• **Task input**:
────────────────────

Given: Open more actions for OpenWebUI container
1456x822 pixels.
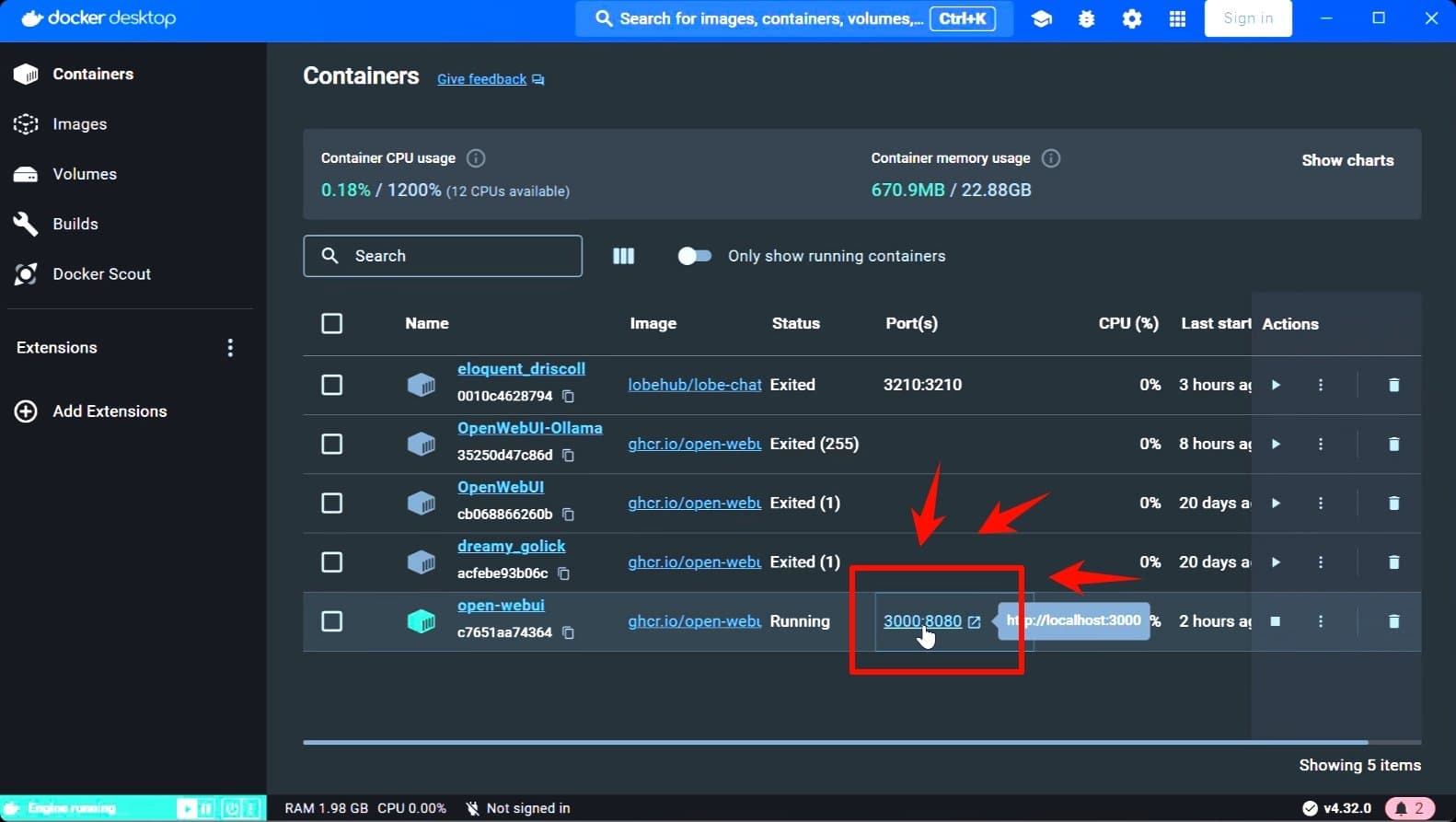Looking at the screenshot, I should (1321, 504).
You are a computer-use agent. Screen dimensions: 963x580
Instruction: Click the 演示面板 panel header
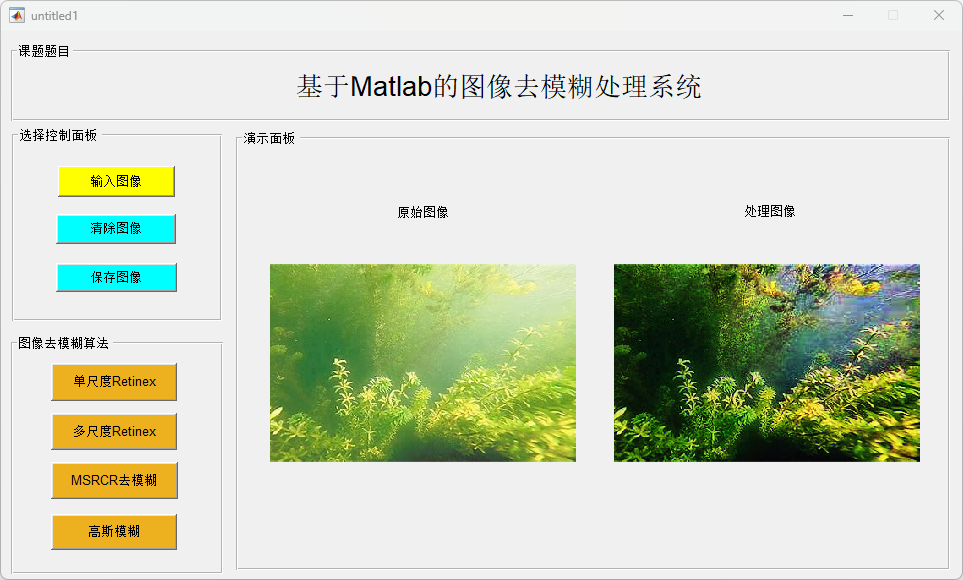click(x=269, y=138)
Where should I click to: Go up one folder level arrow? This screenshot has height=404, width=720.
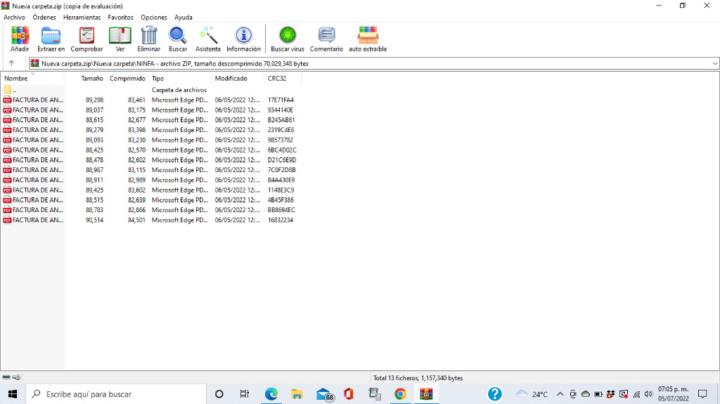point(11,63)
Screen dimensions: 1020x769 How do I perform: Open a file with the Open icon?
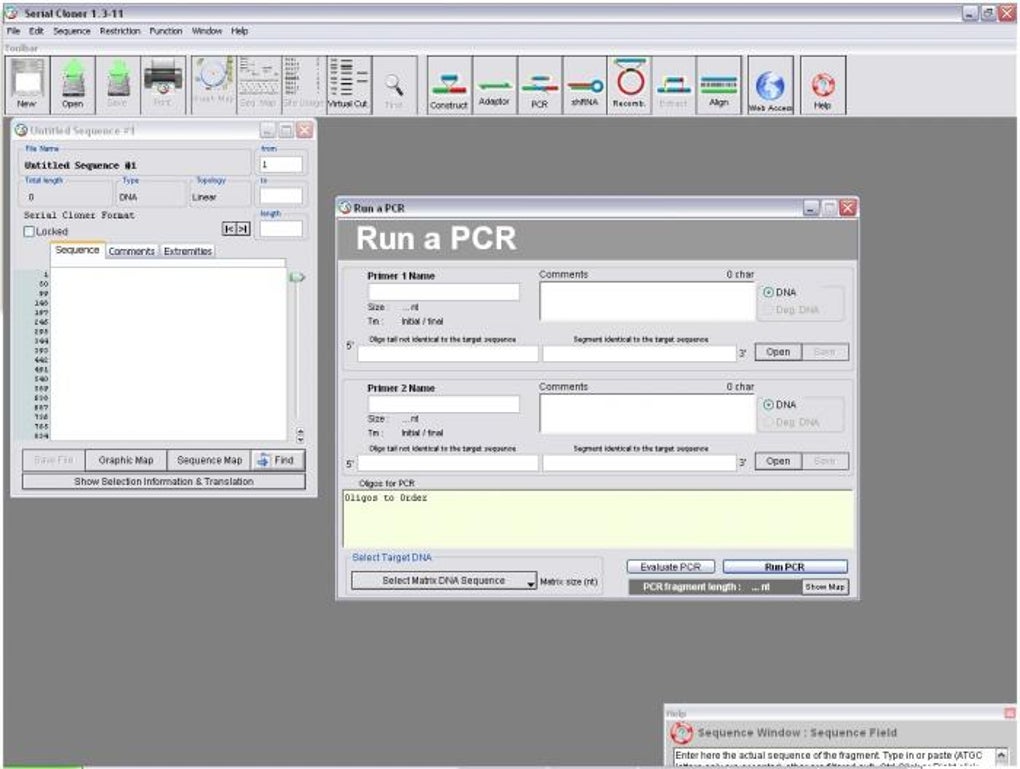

────────────────────

• **Problem statement**: Check each line above for "Open" and return the ones that have it.

• **Output for this task**:
Given: Open more actions for OpenWebUI container
Screen dimensions: 1020x769 How do I perform: Open a file with the Open icon?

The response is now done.